** Provided material **
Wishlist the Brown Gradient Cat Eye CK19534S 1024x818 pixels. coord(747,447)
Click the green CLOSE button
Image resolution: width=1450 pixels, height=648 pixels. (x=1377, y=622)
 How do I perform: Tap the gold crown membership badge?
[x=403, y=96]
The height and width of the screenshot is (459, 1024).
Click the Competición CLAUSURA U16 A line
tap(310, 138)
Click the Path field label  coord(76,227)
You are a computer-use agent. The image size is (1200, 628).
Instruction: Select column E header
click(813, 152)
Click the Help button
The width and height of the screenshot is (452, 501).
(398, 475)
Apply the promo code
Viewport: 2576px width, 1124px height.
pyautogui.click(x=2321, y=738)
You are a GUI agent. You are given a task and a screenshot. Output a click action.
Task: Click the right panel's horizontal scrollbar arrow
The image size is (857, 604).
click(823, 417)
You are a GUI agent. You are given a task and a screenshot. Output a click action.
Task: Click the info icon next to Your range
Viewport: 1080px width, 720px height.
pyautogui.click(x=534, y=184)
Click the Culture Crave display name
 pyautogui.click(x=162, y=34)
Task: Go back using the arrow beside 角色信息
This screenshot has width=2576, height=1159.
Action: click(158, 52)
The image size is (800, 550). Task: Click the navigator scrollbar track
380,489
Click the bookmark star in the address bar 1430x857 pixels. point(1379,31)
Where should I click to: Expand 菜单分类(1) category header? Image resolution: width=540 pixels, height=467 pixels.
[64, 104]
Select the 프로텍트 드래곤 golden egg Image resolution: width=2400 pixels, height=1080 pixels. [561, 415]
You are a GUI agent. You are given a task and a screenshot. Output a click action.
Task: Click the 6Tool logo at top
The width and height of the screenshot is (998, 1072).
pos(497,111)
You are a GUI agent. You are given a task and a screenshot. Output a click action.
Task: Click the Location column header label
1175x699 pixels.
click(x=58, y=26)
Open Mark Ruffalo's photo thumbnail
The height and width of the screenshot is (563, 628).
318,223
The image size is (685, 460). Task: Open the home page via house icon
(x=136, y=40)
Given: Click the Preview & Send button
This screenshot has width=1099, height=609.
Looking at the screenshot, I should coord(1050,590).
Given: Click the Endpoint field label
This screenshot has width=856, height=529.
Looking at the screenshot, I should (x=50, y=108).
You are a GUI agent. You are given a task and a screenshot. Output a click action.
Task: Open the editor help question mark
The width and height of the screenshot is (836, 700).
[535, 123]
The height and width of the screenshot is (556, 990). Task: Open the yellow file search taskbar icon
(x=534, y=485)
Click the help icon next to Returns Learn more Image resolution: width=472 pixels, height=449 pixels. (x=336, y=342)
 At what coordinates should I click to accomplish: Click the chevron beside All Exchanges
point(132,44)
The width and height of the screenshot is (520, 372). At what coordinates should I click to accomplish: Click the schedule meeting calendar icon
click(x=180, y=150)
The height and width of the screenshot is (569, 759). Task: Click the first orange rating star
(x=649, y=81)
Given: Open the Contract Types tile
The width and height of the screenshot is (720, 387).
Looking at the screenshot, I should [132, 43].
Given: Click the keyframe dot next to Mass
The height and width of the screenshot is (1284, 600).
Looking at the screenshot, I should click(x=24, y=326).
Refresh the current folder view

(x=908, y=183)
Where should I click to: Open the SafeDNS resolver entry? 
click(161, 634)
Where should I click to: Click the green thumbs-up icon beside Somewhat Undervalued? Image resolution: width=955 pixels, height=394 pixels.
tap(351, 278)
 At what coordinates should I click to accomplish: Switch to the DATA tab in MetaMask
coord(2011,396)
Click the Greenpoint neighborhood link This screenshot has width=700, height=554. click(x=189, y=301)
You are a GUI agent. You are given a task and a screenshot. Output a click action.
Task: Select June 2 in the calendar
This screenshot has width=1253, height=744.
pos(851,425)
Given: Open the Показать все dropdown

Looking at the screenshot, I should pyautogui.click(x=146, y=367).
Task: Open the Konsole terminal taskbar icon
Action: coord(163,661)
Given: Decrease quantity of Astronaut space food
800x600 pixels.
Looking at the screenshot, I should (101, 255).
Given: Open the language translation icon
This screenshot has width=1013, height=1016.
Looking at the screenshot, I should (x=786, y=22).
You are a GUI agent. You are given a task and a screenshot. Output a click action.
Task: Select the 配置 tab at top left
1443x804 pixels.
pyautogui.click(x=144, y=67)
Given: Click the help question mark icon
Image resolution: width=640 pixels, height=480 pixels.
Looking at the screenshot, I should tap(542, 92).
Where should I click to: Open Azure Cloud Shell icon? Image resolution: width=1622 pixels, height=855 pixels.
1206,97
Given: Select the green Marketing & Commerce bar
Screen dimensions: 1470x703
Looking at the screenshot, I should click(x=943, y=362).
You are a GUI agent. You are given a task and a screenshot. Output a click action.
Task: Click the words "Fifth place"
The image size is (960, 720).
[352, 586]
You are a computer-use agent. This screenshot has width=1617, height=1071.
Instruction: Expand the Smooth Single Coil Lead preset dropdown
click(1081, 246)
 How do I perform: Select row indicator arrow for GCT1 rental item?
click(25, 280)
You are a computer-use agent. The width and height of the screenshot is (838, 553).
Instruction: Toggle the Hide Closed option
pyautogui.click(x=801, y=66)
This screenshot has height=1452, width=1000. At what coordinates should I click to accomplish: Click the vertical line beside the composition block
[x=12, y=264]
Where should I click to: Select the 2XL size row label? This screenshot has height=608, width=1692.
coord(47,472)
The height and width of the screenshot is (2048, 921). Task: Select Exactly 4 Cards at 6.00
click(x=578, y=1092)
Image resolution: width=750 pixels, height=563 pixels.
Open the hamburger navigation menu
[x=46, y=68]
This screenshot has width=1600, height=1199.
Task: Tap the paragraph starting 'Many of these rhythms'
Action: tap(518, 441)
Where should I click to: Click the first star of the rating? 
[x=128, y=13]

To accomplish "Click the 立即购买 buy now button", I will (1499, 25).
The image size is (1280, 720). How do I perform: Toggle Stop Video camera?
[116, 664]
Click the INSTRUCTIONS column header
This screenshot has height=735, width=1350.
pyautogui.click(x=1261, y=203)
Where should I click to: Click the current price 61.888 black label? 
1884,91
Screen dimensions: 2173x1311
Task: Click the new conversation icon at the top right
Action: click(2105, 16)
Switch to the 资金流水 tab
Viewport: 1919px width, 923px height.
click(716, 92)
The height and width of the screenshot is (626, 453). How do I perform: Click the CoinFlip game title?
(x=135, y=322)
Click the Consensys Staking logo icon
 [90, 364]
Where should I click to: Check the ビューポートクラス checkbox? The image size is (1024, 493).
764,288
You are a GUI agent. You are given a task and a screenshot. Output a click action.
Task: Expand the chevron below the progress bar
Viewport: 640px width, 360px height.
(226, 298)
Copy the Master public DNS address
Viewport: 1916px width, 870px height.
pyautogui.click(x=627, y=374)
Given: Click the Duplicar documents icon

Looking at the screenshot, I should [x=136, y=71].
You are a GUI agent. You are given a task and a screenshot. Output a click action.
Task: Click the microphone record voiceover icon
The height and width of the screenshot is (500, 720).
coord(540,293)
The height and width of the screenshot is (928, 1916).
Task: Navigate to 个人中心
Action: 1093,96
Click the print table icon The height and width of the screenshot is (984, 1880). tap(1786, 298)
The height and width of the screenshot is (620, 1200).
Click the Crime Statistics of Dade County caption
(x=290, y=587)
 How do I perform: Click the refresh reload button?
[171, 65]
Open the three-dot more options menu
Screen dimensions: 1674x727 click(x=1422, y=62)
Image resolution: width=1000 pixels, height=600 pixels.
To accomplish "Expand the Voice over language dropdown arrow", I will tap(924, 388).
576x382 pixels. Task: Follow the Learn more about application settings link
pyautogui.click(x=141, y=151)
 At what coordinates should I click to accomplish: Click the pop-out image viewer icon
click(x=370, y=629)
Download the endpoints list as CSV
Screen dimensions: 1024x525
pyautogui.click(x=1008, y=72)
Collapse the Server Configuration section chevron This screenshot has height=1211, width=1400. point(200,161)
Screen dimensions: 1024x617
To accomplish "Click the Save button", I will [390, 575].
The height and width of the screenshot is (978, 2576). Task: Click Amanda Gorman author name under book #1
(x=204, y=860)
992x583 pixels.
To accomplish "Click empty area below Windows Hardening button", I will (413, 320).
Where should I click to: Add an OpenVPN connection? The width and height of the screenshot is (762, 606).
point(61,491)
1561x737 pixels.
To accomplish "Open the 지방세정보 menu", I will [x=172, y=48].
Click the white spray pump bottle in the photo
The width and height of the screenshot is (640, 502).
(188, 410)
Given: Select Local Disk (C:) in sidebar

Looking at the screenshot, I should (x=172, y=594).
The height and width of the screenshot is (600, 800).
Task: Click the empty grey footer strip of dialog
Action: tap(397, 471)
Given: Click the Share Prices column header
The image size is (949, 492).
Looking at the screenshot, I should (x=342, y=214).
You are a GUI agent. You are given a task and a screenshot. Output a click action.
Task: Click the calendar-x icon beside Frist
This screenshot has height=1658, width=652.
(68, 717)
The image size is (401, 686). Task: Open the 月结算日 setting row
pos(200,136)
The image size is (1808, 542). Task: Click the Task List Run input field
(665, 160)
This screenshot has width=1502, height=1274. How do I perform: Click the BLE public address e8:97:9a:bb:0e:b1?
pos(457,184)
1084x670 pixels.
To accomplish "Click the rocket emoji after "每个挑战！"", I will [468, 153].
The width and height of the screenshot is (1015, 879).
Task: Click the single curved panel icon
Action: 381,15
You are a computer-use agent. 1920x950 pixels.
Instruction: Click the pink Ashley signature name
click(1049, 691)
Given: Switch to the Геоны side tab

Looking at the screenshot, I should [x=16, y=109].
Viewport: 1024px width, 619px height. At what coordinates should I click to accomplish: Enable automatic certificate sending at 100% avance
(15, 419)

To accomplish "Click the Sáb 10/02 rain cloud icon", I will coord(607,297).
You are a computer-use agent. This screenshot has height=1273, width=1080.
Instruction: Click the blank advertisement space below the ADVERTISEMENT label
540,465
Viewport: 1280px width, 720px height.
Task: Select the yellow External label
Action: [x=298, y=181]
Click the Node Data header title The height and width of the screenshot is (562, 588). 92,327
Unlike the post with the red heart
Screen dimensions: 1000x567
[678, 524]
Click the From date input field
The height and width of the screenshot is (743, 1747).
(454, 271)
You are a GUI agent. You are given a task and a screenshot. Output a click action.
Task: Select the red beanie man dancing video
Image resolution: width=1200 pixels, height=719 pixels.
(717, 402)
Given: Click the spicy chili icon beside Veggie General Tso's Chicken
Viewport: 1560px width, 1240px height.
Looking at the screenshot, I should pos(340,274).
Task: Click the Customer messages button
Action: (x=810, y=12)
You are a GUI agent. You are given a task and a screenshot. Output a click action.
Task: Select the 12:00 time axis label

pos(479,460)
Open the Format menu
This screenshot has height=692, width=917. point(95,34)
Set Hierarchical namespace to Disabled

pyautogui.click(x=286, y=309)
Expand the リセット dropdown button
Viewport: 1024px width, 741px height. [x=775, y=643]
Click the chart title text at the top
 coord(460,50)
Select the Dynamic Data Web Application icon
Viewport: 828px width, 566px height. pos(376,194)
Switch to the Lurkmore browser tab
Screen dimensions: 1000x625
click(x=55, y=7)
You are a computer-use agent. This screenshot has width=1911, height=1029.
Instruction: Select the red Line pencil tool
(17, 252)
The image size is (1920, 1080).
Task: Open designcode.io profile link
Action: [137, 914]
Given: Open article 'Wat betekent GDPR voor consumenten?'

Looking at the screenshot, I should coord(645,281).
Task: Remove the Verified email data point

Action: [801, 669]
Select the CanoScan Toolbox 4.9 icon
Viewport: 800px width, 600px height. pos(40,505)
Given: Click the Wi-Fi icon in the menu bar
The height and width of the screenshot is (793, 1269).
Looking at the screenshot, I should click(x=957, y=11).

** Exercise brief **
Go line by line through the material and count the lines holding the word "next". State only the total.

** Answer to the exercise **
3